Emacs extra-brut

04 janvier 2026

Utiliser Emacs sans aucun package supplémentaire.

Aujourd’hui, j’estime que l’application a suffisamment de ressources pour répondre à tous mes besoins sans être obligé d’installer des paquets en plus. Je ne suis pas contre l’installation de packages, je ne me vois pas réécrire le package markdown-mode, mais ne pas en installer me force à explorer Emacs et comprendre comment il fonctionne.

Mon utilisation d’Emacs

J’utilise la version proposée par Linux Mint avec le bureau Cinnamon. Actuellement, c’est la version 29.2 sous X11 car le clavier azerty n’est pas encore opérationnel sous Wayland. Peut-être une bonne nouvelle avec la prochaine grosse version de Mint dans quelques mois.

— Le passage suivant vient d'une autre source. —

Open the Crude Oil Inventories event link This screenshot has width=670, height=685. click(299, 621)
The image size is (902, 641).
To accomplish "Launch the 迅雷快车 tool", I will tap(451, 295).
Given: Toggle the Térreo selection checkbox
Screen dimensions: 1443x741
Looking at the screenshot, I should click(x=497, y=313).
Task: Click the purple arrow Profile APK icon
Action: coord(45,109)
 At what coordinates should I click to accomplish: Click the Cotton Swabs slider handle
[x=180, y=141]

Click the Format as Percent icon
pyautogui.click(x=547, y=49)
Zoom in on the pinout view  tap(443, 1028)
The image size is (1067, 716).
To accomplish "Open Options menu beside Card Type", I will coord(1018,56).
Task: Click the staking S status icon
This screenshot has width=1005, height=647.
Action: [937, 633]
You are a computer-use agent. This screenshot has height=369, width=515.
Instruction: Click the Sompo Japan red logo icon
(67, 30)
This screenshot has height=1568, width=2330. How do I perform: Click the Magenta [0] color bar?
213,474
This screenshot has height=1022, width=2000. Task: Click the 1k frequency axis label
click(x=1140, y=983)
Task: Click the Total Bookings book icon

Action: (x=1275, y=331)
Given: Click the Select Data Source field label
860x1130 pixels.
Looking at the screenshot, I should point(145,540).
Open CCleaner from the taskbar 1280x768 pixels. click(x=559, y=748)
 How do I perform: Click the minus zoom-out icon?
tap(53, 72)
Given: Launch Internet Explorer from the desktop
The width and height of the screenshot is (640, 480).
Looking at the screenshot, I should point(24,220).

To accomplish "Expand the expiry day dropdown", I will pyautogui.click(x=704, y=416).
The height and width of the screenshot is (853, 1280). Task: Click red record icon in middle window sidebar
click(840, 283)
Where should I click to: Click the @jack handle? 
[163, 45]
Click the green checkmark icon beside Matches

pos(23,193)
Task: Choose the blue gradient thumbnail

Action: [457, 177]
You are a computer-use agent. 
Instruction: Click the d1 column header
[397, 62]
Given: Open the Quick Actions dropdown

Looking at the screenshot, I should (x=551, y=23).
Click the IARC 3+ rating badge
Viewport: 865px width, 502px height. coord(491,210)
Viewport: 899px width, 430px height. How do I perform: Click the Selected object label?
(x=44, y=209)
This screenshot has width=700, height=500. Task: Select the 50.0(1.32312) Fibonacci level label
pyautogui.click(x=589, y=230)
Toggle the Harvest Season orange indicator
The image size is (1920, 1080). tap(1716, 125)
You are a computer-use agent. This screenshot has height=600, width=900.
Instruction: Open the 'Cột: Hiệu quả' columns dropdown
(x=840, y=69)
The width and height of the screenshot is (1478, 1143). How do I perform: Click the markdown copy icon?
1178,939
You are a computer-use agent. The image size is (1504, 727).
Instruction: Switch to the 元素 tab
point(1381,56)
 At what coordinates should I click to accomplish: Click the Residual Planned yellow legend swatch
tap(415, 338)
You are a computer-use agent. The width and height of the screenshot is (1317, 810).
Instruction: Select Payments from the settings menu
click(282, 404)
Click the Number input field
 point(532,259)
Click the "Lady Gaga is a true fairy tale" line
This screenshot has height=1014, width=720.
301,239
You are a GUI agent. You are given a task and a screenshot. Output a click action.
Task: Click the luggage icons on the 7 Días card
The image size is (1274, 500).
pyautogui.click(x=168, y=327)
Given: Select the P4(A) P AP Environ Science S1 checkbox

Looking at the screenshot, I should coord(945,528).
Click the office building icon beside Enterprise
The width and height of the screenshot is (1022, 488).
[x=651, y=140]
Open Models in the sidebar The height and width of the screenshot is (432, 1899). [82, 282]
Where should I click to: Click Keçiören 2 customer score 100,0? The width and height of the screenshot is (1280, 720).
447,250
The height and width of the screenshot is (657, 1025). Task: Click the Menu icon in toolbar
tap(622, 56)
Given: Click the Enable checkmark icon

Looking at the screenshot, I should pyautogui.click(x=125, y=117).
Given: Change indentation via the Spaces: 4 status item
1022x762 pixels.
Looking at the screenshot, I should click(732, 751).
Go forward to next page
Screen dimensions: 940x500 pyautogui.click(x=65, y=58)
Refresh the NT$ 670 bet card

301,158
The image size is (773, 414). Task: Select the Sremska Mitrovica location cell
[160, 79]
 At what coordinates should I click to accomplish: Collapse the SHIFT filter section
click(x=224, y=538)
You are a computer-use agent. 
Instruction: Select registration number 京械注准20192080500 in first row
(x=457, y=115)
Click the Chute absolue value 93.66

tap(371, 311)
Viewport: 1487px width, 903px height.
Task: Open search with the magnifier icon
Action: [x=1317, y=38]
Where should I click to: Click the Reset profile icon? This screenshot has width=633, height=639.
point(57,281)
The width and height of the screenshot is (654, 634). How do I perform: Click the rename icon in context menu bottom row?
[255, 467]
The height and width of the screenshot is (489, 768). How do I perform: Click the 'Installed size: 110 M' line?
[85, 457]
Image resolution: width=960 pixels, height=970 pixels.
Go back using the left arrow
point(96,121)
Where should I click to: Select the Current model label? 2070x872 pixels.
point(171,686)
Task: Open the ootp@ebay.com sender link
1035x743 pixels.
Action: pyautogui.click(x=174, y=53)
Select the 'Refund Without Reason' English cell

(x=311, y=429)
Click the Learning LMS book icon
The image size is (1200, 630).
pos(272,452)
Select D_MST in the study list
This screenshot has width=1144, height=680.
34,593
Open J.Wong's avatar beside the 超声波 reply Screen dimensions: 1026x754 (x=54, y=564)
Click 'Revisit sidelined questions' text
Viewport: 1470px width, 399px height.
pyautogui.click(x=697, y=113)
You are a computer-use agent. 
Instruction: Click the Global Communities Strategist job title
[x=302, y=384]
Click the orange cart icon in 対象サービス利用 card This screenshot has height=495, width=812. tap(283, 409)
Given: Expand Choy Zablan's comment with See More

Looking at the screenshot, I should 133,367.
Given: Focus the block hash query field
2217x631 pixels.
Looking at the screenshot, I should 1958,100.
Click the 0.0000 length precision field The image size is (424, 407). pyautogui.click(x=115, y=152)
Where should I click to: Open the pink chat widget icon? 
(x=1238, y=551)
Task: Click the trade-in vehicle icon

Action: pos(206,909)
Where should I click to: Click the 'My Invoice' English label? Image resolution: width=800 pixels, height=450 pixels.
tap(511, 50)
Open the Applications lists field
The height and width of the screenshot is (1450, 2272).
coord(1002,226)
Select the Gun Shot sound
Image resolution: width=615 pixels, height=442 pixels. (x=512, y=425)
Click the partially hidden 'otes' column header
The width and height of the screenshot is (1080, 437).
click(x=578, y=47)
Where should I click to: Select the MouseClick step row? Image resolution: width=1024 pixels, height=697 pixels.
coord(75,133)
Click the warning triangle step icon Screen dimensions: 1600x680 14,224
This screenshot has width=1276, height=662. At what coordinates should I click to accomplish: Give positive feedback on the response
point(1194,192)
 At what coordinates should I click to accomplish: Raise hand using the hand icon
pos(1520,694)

J’utilise la version GUI d’Emacs. Linux Mint venant d’Ubuntu qui vient de Debian. Il faut installer le paquet emacs-common-non-dfsg pour avoir la documentation d’Emacs en local.

Mes utilisations habituelles actuelles : principalement le mode Org pour écrire des articles et les publier sur ce site, de tenir un journal. Je scripte aussi en Emacs-lisp, Python ou Bash.

Moderniser Emacs

Emacs est un logiciel qui est assez ancien, mais qui ne cesse d’évoluer. Par contre les paramètres par défaut ne me conviennent pas forcément, car ils ne correspondent pas aux standards actuels.

Heureusement, Emacs est une boîte-à-outils très configurable. Il est possible d’améliorer sa façon de faire certaines choses pour être plus simple à utiliser.

Par exemple, les fichiers récents. Cela existe nativement dans Emacs, il faut juste l’activer. Et on peut répéter cela pour énormément de choses. D’où l’intérêt de bien comprendre comment cela fonctionne.

Écrire avec Emacs

J’utilise le mode Org pour écrire. Il est également possible d’écrire en plain text, en HTML, etc. J’utilise le langage de balisage Markdown uniquement à mon travail.
Maîtriser le mode Org prend du temps, même si les bases s’acquièrent assez rapidement.

Emacs n’est pas qu’un éditeur de texte

Il propose quelques outils supplémentaires.

Écouter de la musique

C’est le truc auquel on ne pense pas, mais nativement Emacs possède un client MPC pour écouter de la musique.